Yale School of Medicine researchers have developed an artificial intelligence (AI) model that can help diagnose heart rhythm and conduction disorders based on electrocardiograms (ECG) images.
Machine learning has become increasingly prominent in healthcare, as providers are increasingly using it to enhance diagnoses. Applying machine learning to ECGs can increase the likelihood of physicians locating patterns that often go unrecognized, researchers found.
The artificial intelligence-based model created by the researchers is based on data from more than 2 million ECGs from 1,506,112 patients. The model was able to diagnose one in six patients with a heart rhythm disorder.
“Our study suggests that image and signal models performed comparably for clinical labels on multiple datasets,” said Veer Sangha, a computer science major at Yale College, in the press release. “Our approach could expand the applications of artificial intelligence to clinical care targeting increasingly complex challenges.”
Researchers validated the model using international data sources. They published a study in Nature Communications, detailing the development and validation of the AI method.
The use of AI-based technology does come with various challenges, researchers noted.
“Current AI tools rely on raw electrocardiographic signals instead of stored images, which are far more common as ECGs are often printed and scanned as images. Also, designing many AI-based diagnostic tools is meant for individual clinical disorders, and therefore, may have limited utility in a clinical setting where multiple ECG abnormalities co-occur,” said Rohan Khera, MD, MS, in the press release.
But the new AI approach is very advanced and can monitor several clinical diagnoses at once, similar to a human being, Khera added.
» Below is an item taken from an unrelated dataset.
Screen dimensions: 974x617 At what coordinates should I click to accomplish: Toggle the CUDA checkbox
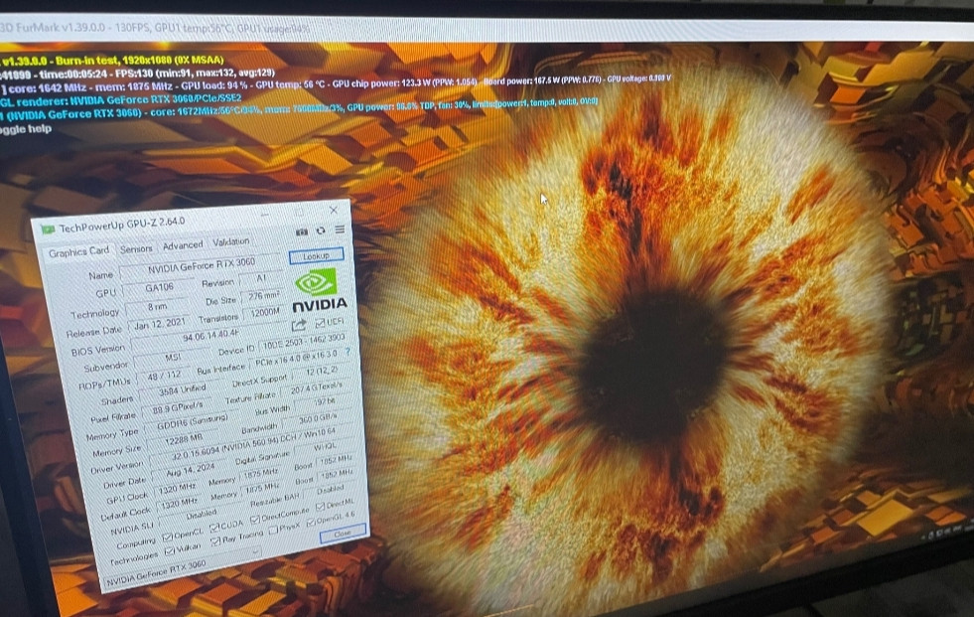[213, 526]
In recent years, AI-based technology has been used to predict, monitor, and treat of multiple conditions.
For example, an AI model created in January can assist physicians in predicting patients’ risk for a heart attack. The AI model works by analyzing coronary 18F-NaF uptake on PET and quantitative coronary plaque characteristics on CT angiography, indicating heart attack risk.
A separate study published in Cardiovascular Research similarly evaluated the risk for heart attack. Specifically, a machine-learning tool was used to combine the scoring of coronary artery calcium with non-contrast computed tomography, which are two factors that indicate heart attack risk.
Another study from December 2021 explained the development of an AI system that monitors the progress of chronic diseases as patients age. The model does this by evaluating metabolic and cardiovascular status, which indicates overall health.